The above will play a “background_sound”, then after 400ms it will add “speech” media, then 2 seconds before the “speech” ends it will add a “ding” media, and finally it will add a “speech2” media at a position computed so that it ends exactly 3.5 seconds after “ding” started.

There are no attributes in <par>.

<media>

Defines a media element within a <par> element. Its attributes define the position within the <par> element and allow to apply audio effects similar to those in <mvoice:background_audio> element. The content of the <media> element is not constrained, it can be any other element like <speak>, <par>, <audio>, a text etc., i.e. full recursion is supported. All audio effects are applied on a completely rendered audio content of the <media> element.

Example:

<media xml:id="media1" begin="0.03s">
  <speak>Example text.</speak>
</media>
<media xml:id="media2" begin="0.03s" trim_begin="0.35s" trim_end="0.25s" fade_in="0.5s" fade_out="1s" volume="3dB" repeat_count="9" duration_limit="5s">
This is a longer example text.
</media>

In the above, “media2” is rendered by the following sequence of operations: 1. Synthesize audio from text. 2. Trim the synthesized audio by initial 0.35 s and trailing 0.25 s. 3. Adjust volume by +3 dB. 4. Apply fade-in and fade-out effects. 5. Repeat the resulting clip 9 times. 6. If the audio is longer than 5 seconds, trim it to 5 seconds.

Attribute Description
xml:id A unique identifier within <par>.
begin Begin time position of the media within <par>, see below.
end End time position of the media within <par>, see below.
trim_begin Trim off initial S seconds of audio, "Ss".
trim_end Trim off trailing S seconds of audio, "Ss".
fade_in Apply fade-in during S first seconds, "Ss".
fade_out Apply fade-out during S last seconds, "Ss".
volume Adjust sound volume by S dB relative, "SdB", 0 means no change.
repeat_count Repeat the audio N times, "N". The result can be limited by duration_limit.
duration_limit Limit the length of the audio (after applying previous effects) to at most S seconds, "Ss".
mvoice:effects Apply audio effects chain, e.g. "gain -2 highpass -1 120", more here.
loud_norm Loudness normalization specification, e.g. "I=-23:TP=-1:LRA=7", more here.

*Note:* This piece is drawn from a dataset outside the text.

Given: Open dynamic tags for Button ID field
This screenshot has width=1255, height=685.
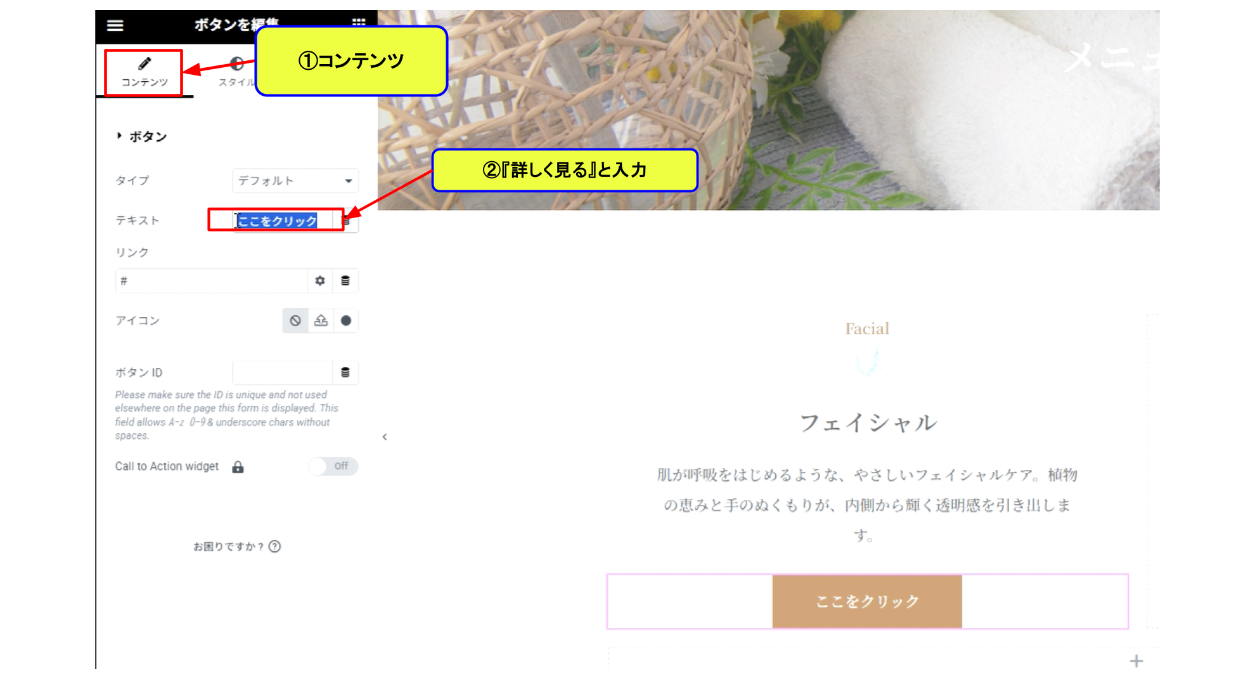Looking at the screenshot, I should (x=345, y=372).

All attributes are optional. S is a float number, N is an integer.

Audio effects are applied in the order as shown in the table above, e.g. trimming first, then volume & fading, then repeat, then duration limit, then mvoice:effects, and finally loudness normalization.

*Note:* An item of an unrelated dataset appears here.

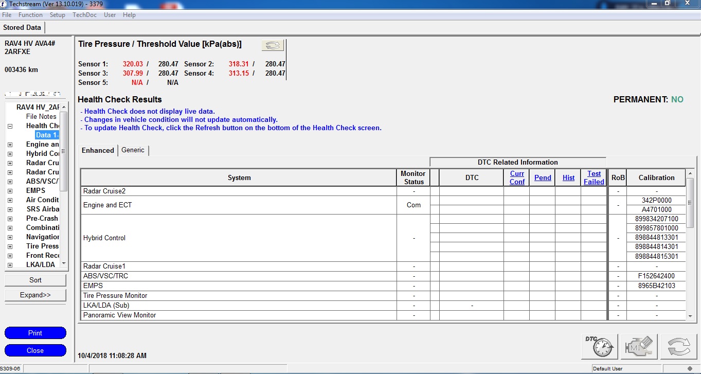701x374 pixels.
Task: Click the Sort button
Action: pos(35,280)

Only one of begin and end attributes may be specified. Their value defines either an absolute position within <par> or a relative position w.r.t. another media in the same <par>. When a relative position is used, the referenced media must have a valid xml:id attribute.

Note that <par> and <media> elements inherit the TTS state from the upstream element. For example, when you select a voice & set prosody rate to 110% and then insert a <par> element, then any text within the par will speak by default at 110% rate.

Example:

<speak>
<prosody pitch="+5st" rate="110%">
    <par>
        <!-- Nazdar Karle speaks at +5st, 110%.-->
        <media>Nazdar Karle.</media>
    </par>
</prosody>
</speak>

Loudness Normalization

Loudness normalization follows EBU R 128 standard.
Loudness normalization specification string consists of three parameters separated by a colon. At least one parameter must be provided.

Allowed values follow ffmpeg standard.

Example: I=-20:TP=-2 normalizes to -20 LUFS with a maximum true peak level of -2 LU.

Audio effects

Audio effects are defined via the attribute mvoice:effects. Its value follows sox effects syntax (see also “soxeffect” man page).

mVoice implements a subset of sox effects: highpass, lowpass, equalizer, treble, bass, gain, compand, pan (this may change in future).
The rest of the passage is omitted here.